2017-07

The First Recordings/Jimi Hendrix - 1963.12.01 Sun









[sales data]
1993/12/16
[producer]
unknown
[member]
Jimi Hendrix(g)
Lonnie Youngblood(sax)
etc


jimi hendrix first recordings


私が多感な学生時代にジミヘンに興味を持ちそのキャリアを追っかけようとして
挫折してしまったのは、死後膨大な数リリースされたインチキ盤を掴まされ
ウンザリしたからです。
音源的に使いまわしのものが大半で内容は悪い上にダブリも多くそれをあの手この手で
未発表と称し出すものですから、マニアを除いて純粋にジミヘンを聴きたいという人は
私同様心離れてしまった方が多いのではないでしょうか。

今回、その点を留意して愛あるインチキ盤と救いようのないインチキ盤を明確にしながら
ご紹介していくつもりです。

このアルバムはその点では愛あるインチキ盤です。
同音源の流失盤が多いので要注意ですが、一応テイチクさんのこのアルバムが無難かと。
(FIRST & LAST EXPERIENCEというタイトルで「RED HOUSE~LIVE 1968」と
カップリングで再発もされているものもあります)



日本の名のあるレコード会社ですら、出元の怪しい音源をこんなヘンテコなカップリングで
平然と出しちゃうんですからそりゃEXPERIENCE HENDRIX財団だって怒りますよ(笑)
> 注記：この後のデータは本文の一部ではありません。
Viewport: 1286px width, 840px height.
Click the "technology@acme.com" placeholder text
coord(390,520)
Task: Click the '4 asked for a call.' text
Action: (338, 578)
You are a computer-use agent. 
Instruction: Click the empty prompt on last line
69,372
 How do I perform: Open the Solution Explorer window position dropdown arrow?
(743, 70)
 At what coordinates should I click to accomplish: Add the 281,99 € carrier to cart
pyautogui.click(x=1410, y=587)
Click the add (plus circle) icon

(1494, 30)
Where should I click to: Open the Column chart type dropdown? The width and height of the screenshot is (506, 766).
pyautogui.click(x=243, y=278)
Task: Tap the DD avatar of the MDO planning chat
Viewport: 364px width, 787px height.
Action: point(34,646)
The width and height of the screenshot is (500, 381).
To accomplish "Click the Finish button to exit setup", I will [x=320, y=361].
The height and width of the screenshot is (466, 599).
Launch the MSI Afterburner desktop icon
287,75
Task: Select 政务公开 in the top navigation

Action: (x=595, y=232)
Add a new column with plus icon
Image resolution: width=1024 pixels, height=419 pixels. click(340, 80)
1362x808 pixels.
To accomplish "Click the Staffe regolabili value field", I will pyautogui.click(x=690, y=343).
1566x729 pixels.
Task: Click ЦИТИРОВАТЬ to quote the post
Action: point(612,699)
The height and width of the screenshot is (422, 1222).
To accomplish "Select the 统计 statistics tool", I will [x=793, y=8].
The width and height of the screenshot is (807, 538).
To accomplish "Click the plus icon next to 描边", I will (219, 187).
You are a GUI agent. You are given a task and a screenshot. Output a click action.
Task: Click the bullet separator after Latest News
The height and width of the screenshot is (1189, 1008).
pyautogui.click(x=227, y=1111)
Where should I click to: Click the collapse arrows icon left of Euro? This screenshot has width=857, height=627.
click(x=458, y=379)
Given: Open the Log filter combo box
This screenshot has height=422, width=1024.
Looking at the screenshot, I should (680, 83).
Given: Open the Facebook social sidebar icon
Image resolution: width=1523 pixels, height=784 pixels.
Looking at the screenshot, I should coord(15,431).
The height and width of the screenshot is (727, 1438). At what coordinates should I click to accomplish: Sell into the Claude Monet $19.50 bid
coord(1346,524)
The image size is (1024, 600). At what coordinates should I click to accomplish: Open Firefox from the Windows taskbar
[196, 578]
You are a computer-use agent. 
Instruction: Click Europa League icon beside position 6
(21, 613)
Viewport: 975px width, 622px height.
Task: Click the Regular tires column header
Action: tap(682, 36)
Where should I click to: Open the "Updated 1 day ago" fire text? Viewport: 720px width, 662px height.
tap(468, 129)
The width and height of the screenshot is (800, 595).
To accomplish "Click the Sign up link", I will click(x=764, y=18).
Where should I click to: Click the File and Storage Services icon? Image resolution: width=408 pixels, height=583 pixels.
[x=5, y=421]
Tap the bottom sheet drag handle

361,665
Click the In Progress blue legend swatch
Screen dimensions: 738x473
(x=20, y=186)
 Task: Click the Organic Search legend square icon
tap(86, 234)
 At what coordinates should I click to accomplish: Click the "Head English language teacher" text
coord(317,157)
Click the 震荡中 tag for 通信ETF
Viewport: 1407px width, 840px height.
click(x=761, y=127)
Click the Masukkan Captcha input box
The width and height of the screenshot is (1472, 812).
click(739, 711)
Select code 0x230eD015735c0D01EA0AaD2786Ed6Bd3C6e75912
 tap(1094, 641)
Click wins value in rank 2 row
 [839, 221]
First Recordingというタイトルが示すようなスタジオに入ってきっちり録音した
初レコーディングでは勿論なく、ジミヘンのマイナー活動時期(1963年頃)
サックス・プレイヤーのロニー・ヤングブラッドの作品でバックを務めているもの
+α(詳細不明音源)
(ジミヘンは除隊後数多くのバッキングに参加していたようですが、当時の慣例で
バッキングメンバー表記がないため詳細が分らないものが多いようです)をちゃっかり
ジミヘン初レコーディング作品集としてまとめたもの。

ロニー・ヤングブラッド名義ではシングルも発売されたようですが、全く売れず

jimi_hendrix_first_recordings.jpg

この頃若干21歳の無名のジミヘンのその”らしさ”の一辺は伺えますが、
あまりワウを多用しない初期のギターワークが聴けるという点で面白いと思います。

折角ですからジミヘン豆知識。

1)父Al Hendrixはチェロキー・インディアンとアフリカン・アメリカンのハーフで
母Lucille Hendrixは白人の血が混じったアフリカン・アメリカンのため
ジミヘンは白人、黒人、インディアンの混血児

2)アル中だった母Lucille Hendrixと離婚したAl Hendrixは日本人の藤田アヤコと再婚。
(Ayako June Hendrixは再婚相手の子連れがジミヘンだったとは知らなかったとのことです)

3)ギターは15歳頃より始め元々は右利きだったが独学で左利きの弾きかたを
マスターしたとのこと。

4)1961年5月から14ヶ月空軍部隊に入隊。実は自ら志願してというより自動車窃盗の罪で
逮捕され、投獄されるのを回避するために入隊という経緯があるようです(笑)
その軍隊時代にバンド活動をしていた仲間がBand Of Gypsysのビリー・コックスです。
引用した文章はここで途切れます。